Passage provided:
ACOTAR Review: A Bizzare Introduction to Young Adult Fiction


A Court of Thorns and Roses (ACOTAR) is the first book in a young adult fiction series. I don’t usually read young adult (YA) fiction. In fact, up until some months ago, I didn’t even know what it was. Yes, I read Harry Potter (some of the books at least) but that was a movement. It was our movement. You couldn’t be eleven in 2004 and not be a nerdy Potter fan.

But that was my only significant brush with YA. I never read Twilight (I tried, I really did) never read The Hunger Games or the umpteenth others that it inspired. And despite my love for ‘fairy tales gone wrong’ I haven’t read the ‘Cinderella as a cyborg’ or ‘what if Sleeping Beauty never woke up’ renditions.

There is some discrepancy about who the target audience for YA books is. Some claim that the age-group includes anyone who is a teenager. Others feel that it ranges from 14 to 18 year olds. At any rate, I think we can all agree that this age range is incredibly diverse. What I was reading/thinking at fourteen certainly wasn’t what was on my mind at eighteen.

Which is where this book made some enemies. Author Sarah J. Maas laid on the sexual content quite thick, and not everyone was pleased about it. I can completely understand this; most parents wouldn’t want their teenager getting her sex-ed lessons from a fantasy novel. But also, the situations in this book are weird. There is a lot of ambiguity, and some lines are crossed in truly unhealthy ways.

Even before I read the book, I had heard all sorts of horror stories. And for some reason, the notoriety made this all the more interesting. And so, I ordered my first YA novel. And I have so many things to say about this.

Slight Disclaimer

Please note; this review will contain spoilers. I can’t discuss a book without mentioning specifics. So, do what you must.

Also, I don’t do book reviews very often (read: never) so I was a bit confused about how to structure this. And then I decided that trying to inject order would just distract from the utter mess that is this book (I mean that in a good way, believe it or not). So what I’ll do is mention the story and then talk about specific characters and incidents that stood out.


Basic Plot 

The story revolves around nineteen-year-old Feyre. She is a huntress who kills a wolf in the woods, only it isn’t a wolf; it’s a faerie (yes, that’s how it is spelled in the book). She discovers that she has violated some treaty between humans and faeries and must pay with her life. Enter Tamlin (and when I say ‘enter’, I mean ‘breaking and entering’) handsome, pissed and can turn into a beast.

He agrees to not kill Feyre if she agrees to live with him; forever!

When she gets to his enchanted side of the land though, it is clear that something is wrong. That is, something other than the fact that she is the prisoner of a handsome man-wolf-bear thing.

There is a curse, a lot of politics and the promise of love. The usual ‘will our hero be able to save the day?’ cliché and, this book was surprisingly addictive. I read it in three days, which is incredible for me as I am an incredibly slow reader. And yet despite this, I’m not sure how I feel about it.


Obvious Inspirations

I’m sure you can guess based on my exceptionally vague recounting of the plot that this is a fairy-tale retelling. Predominantly, there are two inspirations that stand out.

The first is obviously Beauty and the Beast, the classic story and the Disney film. The main plot (beauty, beast, curse) is present and some of the characters are definitely inspired by the animated film.

Task objective:
Using the review, answer each of these:
(a) How old is Feyre?
(b) What two views on the target age of YA books does the review mention?
(c) In how many days did the reviewer finish the book?
Answer from the review alone.

Data listing:
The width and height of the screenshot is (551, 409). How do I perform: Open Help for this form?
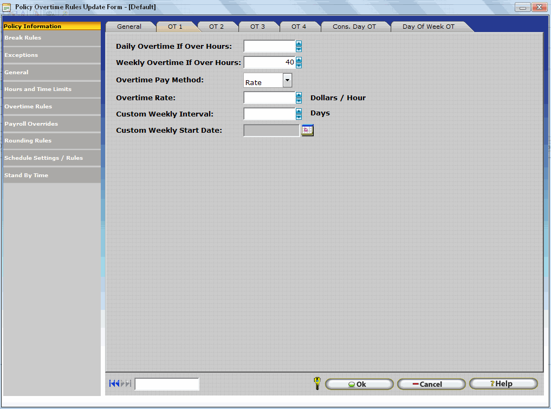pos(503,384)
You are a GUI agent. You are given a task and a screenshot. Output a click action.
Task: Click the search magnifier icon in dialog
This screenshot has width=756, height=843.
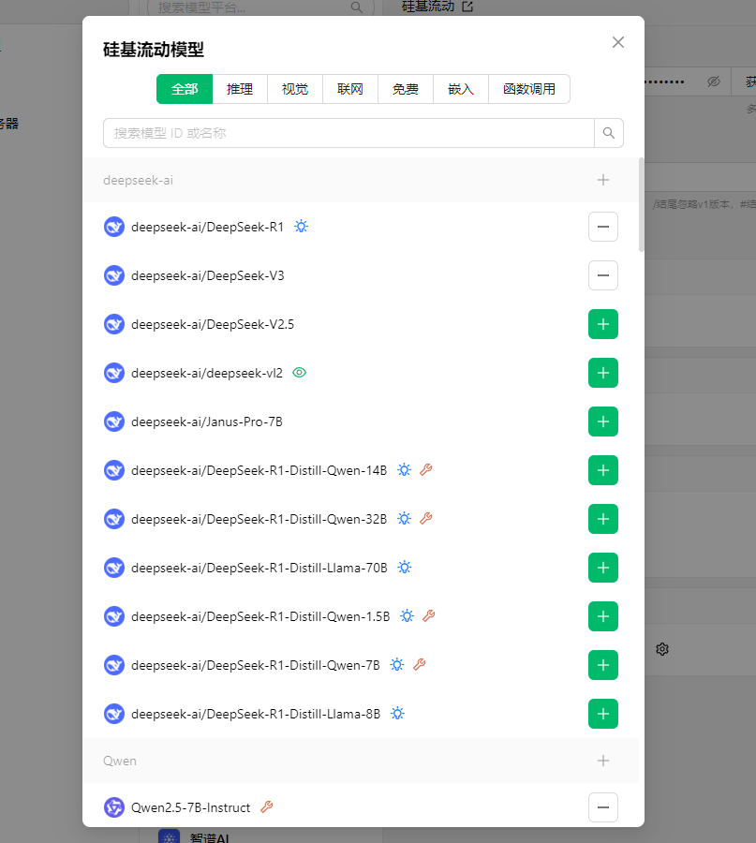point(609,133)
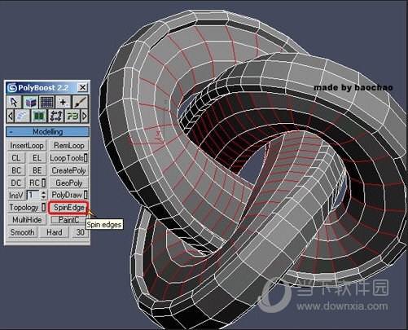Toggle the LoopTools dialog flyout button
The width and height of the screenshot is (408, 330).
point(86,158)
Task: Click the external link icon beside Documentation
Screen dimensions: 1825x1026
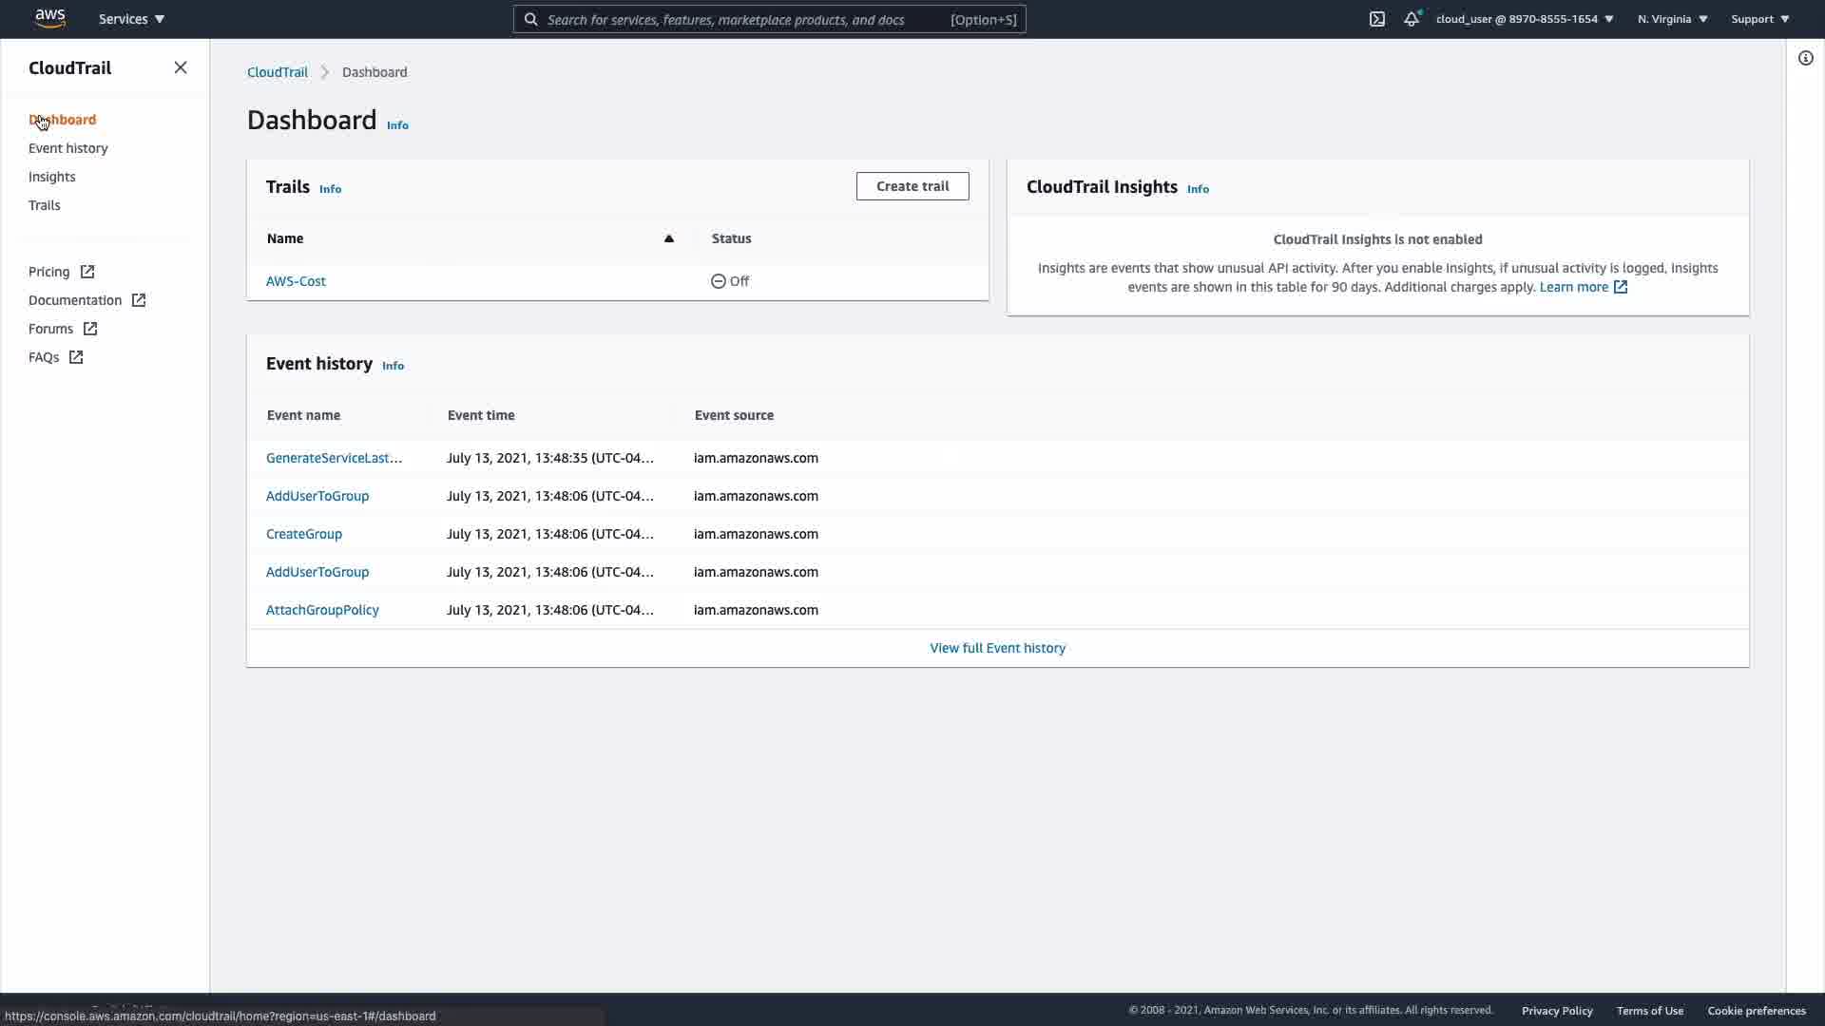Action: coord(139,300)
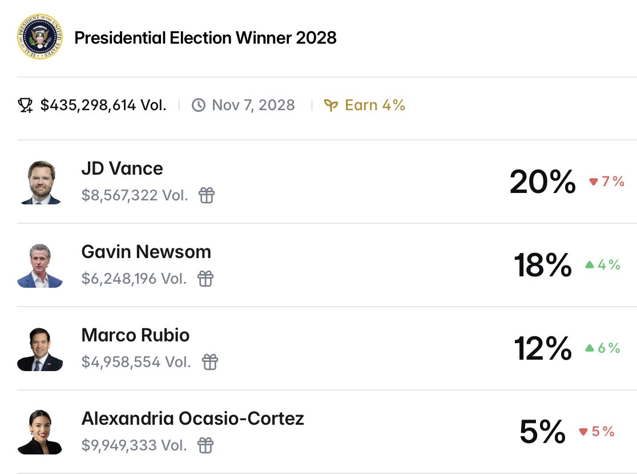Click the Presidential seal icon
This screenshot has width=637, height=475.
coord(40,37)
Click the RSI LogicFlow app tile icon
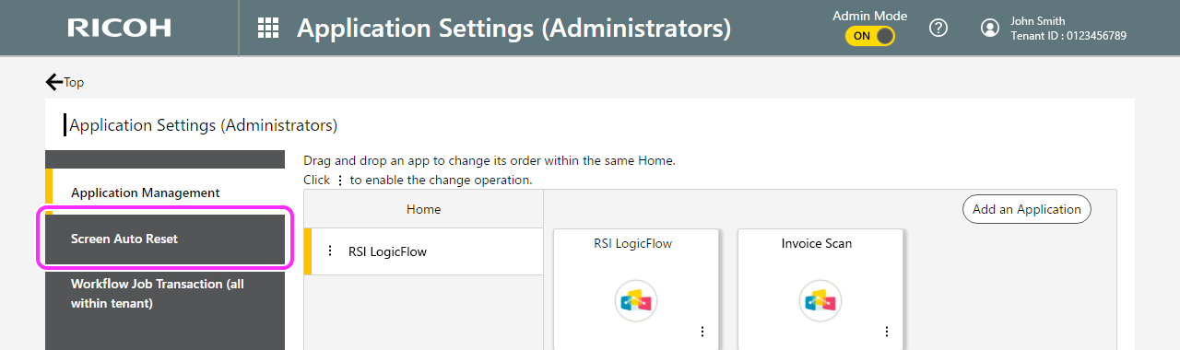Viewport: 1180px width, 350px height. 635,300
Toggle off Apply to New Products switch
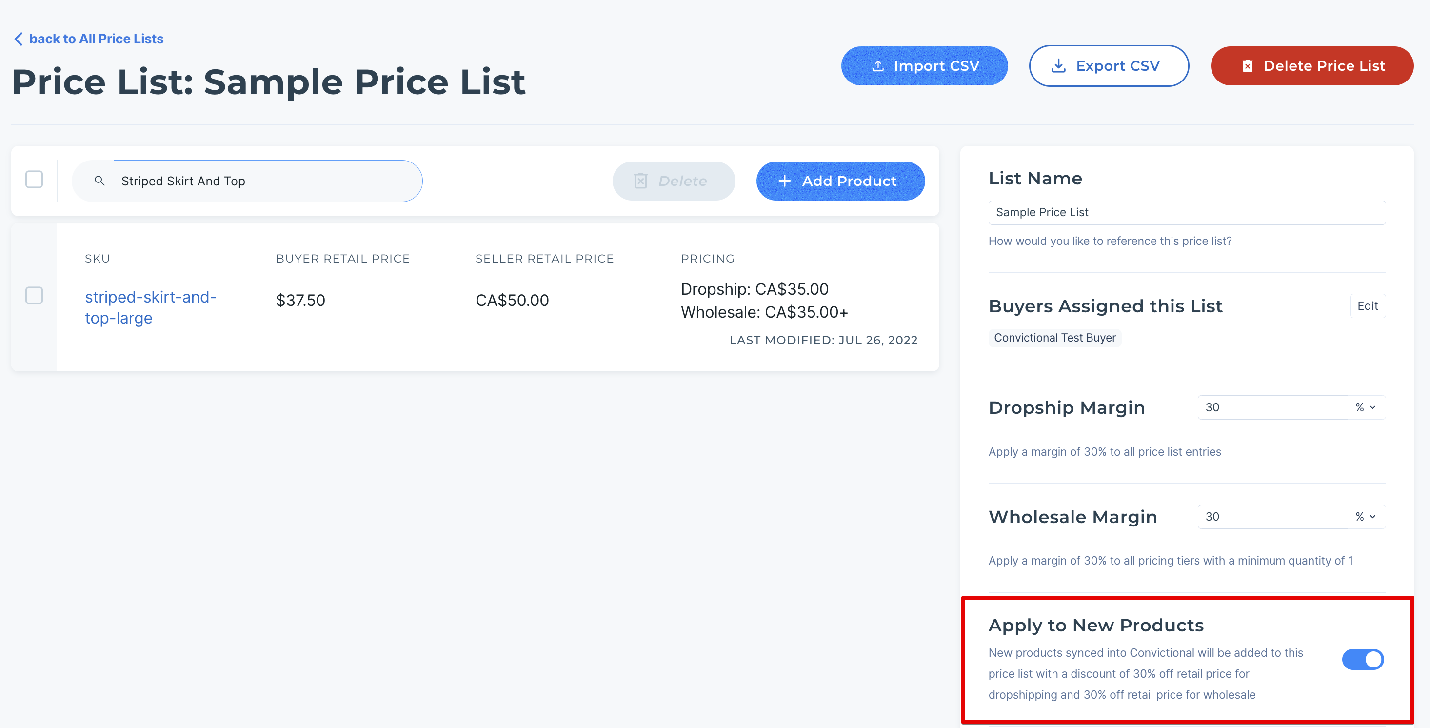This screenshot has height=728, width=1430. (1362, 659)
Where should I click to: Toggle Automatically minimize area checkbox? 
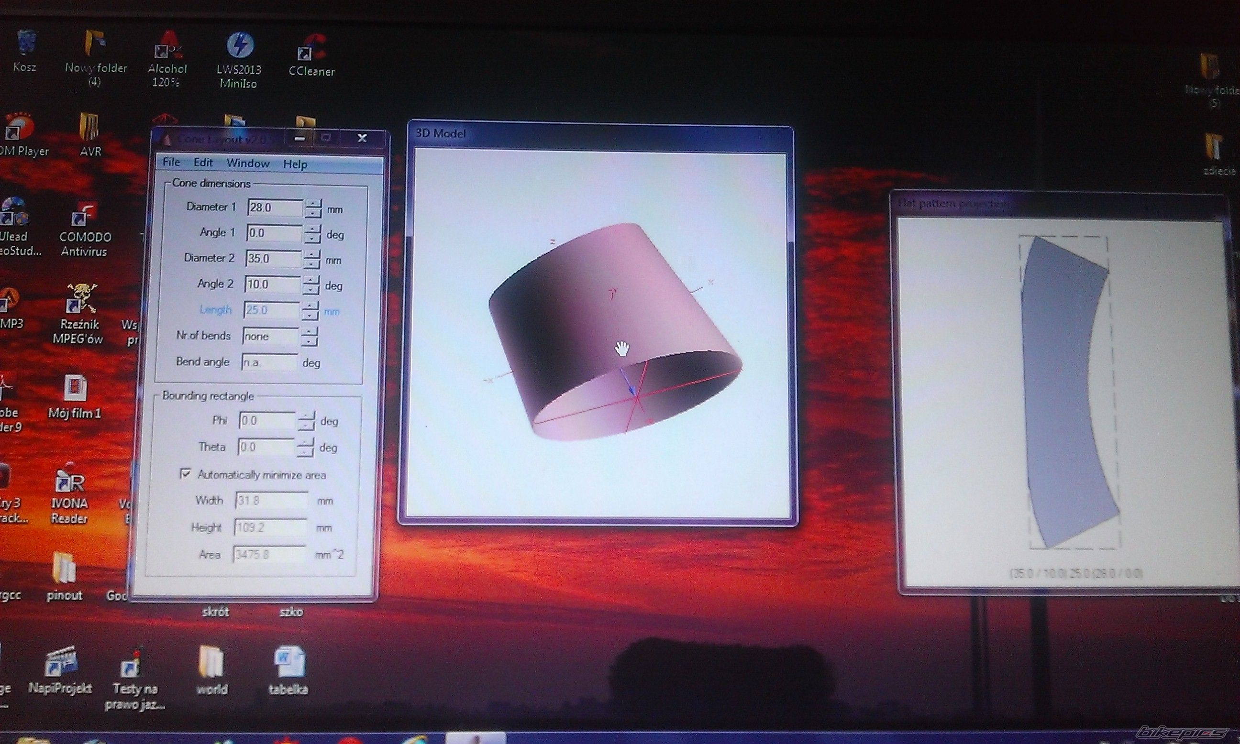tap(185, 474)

Answer to the exercise:
(a) Nineteen.
(b) One view holds that the audience includes any teenager; the other puts it at 14 to 18 year olds.
(c) Three days.